Vehicle Excise Duty (VED)

From April 2019, VED for cars, vans and motorcycles will rise in line with inflation.

VED rates for heavy goods vehicles (HGVs) will be frozen once again. However, from February 2019 HGVs that meet the latest Euro VI emissions standards will be eligible for a 10% reduction in the HGV levy, but for other HGVs the levy will increase by 20%, subject to the maximum rate permitted under European legislation.

Following a consultation regarding reform of VED for vans the government has decided to:

  • further develop its understanding of the impacts of WLTP on van CO₂ emissions in preparation for the introduction of new rates and bands from April 2021;
  • introduce a 2-category approach based on the weight of the van, with each category graduated by the CO₂ emissions of the van; and
  • provide ongoing incentives by introducing a standard rate of £0 for zero emission vans, and an ongoing discount for ultra-low emission and other alternatively fueled vans.

What did we know already?

We thought it worthwhile to recap some previously announced measures that will affect fleets.

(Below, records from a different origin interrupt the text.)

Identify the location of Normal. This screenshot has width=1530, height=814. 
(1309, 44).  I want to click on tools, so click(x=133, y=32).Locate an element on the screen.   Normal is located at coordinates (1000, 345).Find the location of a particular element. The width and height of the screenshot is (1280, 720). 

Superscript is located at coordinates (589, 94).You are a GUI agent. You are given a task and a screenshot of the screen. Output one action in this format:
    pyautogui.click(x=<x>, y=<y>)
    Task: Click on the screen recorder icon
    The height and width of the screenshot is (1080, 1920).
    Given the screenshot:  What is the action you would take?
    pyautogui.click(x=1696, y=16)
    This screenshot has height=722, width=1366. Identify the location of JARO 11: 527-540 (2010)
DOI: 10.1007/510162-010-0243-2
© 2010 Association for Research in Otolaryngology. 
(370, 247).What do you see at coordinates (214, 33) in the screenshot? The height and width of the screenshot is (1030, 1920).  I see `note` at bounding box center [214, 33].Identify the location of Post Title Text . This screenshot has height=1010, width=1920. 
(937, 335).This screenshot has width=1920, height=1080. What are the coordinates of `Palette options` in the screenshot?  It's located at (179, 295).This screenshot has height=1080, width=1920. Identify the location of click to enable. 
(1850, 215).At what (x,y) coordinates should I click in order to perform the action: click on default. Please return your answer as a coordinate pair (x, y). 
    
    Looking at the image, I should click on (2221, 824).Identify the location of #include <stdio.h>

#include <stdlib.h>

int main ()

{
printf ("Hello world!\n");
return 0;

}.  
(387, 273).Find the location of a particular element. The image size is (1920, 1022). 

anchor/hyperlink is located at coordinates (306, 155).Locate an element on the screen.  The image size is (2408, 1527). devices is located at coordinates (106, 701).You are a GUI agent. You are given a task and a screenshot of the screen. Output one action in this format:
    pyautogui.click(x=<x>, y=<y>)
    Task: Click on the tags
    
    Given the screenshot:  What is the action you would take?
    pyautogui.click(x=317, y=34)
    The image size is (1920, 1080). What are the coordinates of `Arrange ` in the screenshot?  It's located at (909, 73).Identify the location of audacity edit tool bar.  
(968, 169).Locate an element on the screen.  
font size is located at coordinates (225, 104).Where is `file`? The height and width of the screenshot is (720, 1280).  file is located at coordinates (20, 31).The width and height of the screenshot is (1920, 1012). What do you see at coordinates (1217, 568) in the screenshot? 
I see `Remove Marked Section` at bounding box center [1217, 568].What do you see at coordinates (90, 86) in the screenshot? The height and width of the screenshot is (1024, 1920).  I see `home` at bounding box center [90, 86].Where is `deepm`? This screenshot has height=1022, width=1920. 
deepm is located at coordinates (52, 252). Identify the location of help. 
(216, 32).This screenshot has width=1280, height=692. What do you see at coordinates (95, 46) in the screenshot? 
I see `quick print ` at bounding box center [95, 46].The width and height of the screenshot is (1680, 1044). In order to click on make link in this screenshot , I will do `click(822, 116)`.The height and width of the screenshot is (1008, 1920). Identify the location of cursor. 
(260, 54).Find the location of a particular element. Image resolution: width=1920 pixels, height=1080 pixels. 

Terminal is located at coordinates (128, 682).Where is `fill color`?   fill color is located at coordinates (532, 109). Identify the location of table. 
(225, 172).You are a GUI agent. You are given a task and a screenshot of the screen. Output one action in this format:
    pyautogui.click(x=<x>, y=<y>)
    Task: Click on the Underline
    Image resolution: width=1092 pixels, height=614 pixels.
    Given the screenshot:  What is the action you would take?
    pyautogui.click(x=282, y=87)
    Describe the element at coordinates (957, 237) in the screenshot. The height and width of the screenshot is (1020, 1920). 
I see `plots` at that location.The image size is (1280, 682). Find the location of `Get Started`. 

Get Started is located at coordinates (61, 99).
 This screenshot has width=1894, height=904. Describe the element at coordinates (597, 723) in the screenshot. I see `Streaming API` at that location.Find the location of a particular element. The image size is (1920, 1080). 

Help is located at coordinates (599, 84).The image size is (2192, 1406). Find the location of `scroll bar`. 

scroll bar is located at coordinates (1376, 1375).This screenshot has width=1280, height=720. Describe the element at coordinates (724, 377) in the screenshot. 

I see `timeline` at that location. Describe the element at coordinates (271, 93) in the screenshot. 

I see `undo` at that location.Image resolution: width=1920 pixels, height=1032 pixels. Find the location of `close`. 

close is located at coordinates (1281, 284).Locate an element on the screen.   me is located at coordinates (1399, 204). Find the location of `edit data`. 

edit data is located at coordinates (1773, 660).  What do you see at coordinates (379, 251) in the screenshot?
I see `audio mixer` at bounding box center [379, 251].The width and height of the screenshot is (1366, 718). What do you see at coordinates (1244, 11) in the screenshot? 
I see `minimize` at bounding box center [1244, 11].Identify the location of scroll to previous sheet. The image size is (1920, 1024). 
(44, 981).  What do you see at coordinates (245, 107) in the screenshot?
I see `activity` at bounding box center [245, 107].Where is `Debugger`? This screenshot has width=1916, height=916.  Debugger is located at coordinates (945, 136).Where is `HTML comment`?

Company car tax from April 2019

The BiK percentage for all CO₂ emission bands will increase by 3% so that the maximum 37% will be applied to cars with emissions of 165 g/km or greater.

For diesel cars that are subject to the 4% diesel supplement the maximum BiK percentage will be applied from 145 g/km.

Company car tax for ULEVs from April 2020

From 6 April 2020 the company car tax charged on ultra-low emission vehicles (ULEVs) will be calculated by reference to a car’s CO₂ emissions and zero emission range. Accordingly, for ULEVs the BiK percentage of 16% applied in 2019/20 will be reduced in 2020/21 as follows:

  • 0 g/km — 2%;
  • 1 – 50 g/km — 2% to 14% — depending on zero emission range.

New bands will be introduced for cars with CO₂ emissions exceeding 50 g/km; starting at 15% for cars with emissions up to 55 g/km, the BiK percentage will increase by 1% for each 5 g/km band, up to the maximum of 37%.

Vehicle Excise Duty (VED)

From April 2019 zero-emission capable taxis will be exempted from the VED supplement applied to cars with a list price over £40,000.

Public spending

An array of transport investment was announced utilising funds announced in previous Budgets.

National Productivity Investment Fund

The National Productivity Investment Fund (NPIF) was created in spring 2017 to improve UK productivity by investing in strategic innovation and infrastructure projects.

To support projects across England that ease congestion on local routes, £150 million of the NPIF will be made available to local authorities for small improvement projects such as roundabouts and an extra £240 million will be made available to the six metro mayors for significant transport investment in their areas as an extension of the Transforming Cities Fund.

A further £440 million of the NPIF will be made available for transport investment by city regions, and £90 million will be used to create Future Mobility Zones.

National Roads Fund

Delivering on its commitment to ring-fence VED paid in England to invest in roads, the government announced that the National Roads Fund will be £28.8 billion between 2020 and 2025. This will provide long-term certainty for roads investment, including the new major roads network and large local major roads schemes.

Roads Investment Strategy 2

The launch of the Roads Investment Strategy 2, the largest ever investment in England’s strategic roads, will enable the government to build on the success of the Roads Investment Strategy 1, such as the A1(M) link to Newcastle, and progress transformative projects like the A66 Trans-Pennine, the Oxford Cambridge Expressway, and the Lower Thames Crossing.

The government expects to spend £25.3 billion of the National Roads Fund on this strategy between 2020 and 2025.

Local roads

£420 million will be allocated to local authorities in 2018/19 to tackle potholes, repair damaged roads, and invest in keeping bridges open and safe.